Farm-to-table

Farm-to-table (or farm-to-fork) refers to the stages of the production of food: harvesting, storage, processing, packaging, sales, and consumption.[1] Farm-to-table also refers to a movement concerned with producing food locally and delivering that food to local consumers. Linked to the local food movement, the movement is promoted by some in the agriculture, food service, and restaurant communities. It may also be associated with organic farming initiatives, sustainable agriculture, and community-supported agriculture.

Many farm-to-table advocates cite the works of Wendell Berry, Wes Jackson, Michael Pollan, John Jeavons, Alice Waters, Joel Salatin, Barbara Kingsolver, Erik Manning and others in their preference for the freshest ingredients and in their attempts to educate their customers about the link between farmers, farm communities, ancient food-production practices, and the food we eat. Increasingly, the public backlash against genetically modified organisms in our food supply has added a note of political activism to what had been, until recently, a largely aesthetic movement. Farm-to-table restaurants may buy their produce directly from farmers, usually local. In a few cases, the restaurants and farms may be owned and operated by the same people. The farm-to-table movement has arisen more or less concurrently with recent changes in attitude about food safety, food freshness, food seasonality, and small-farm economics.
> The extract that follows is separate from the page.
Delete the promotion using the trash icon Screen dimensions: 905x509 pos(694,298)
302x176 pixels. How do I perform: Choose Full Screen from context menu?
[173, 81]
Advocates and practitioners of the farm-to-table model frequently cite as their motivations the scarcity of fresh, local ingredients; the poor flavor of ingredients shipped from afar; the poor nutritional integrity of shipped ingredients; the encroachment of genetically modified foods into the food economy; the disappearance of small family farms; the disappearance of heirloom and open-pollinated fruits and vegetables; and the dangers of a highly centralized food-growing and -distribution system.

Among the first vocal and influential farm-to-table businesses were: Chez Panisse restaurant in Berkeley, California, Herbfarm in Washington, Bon Appétit Management Company based in Palo Alto, California, and The Kitchen in Boulder, Colo.. In the last few years the number of farm-to-table operations has grown rapidly.

Recently, some food and agriculture writers have begun to describe a philosophical divide among chefs: the "food-as-art", or, in some cases, "molecular gastronomy" camp, including Ferran Adrià and Grant Achatz have increasingly focused on "food made strange", in which the ingredients are so transformed as to be surprising and even unrecognizable in the final food product. The farm-to-table chefs, on the other hand, have increasingly come to rely upon extremely fresh ingredients that have been barely modified, sometimes presented raw just a few feet from where they grew. Generally, the farm-to-table chefs rely on traditional farmhouse cooking, and may refer to their preparations as "vernacular food" or "peasant food", with its emphasis on freshness, seasonality, local availability, and simple preparations.

See also

References

  1. Sari Edelstein, Food and nutrition at risk in America: food insecurity, biotechnology, food safety, and bioterrorism (2009), p. 72.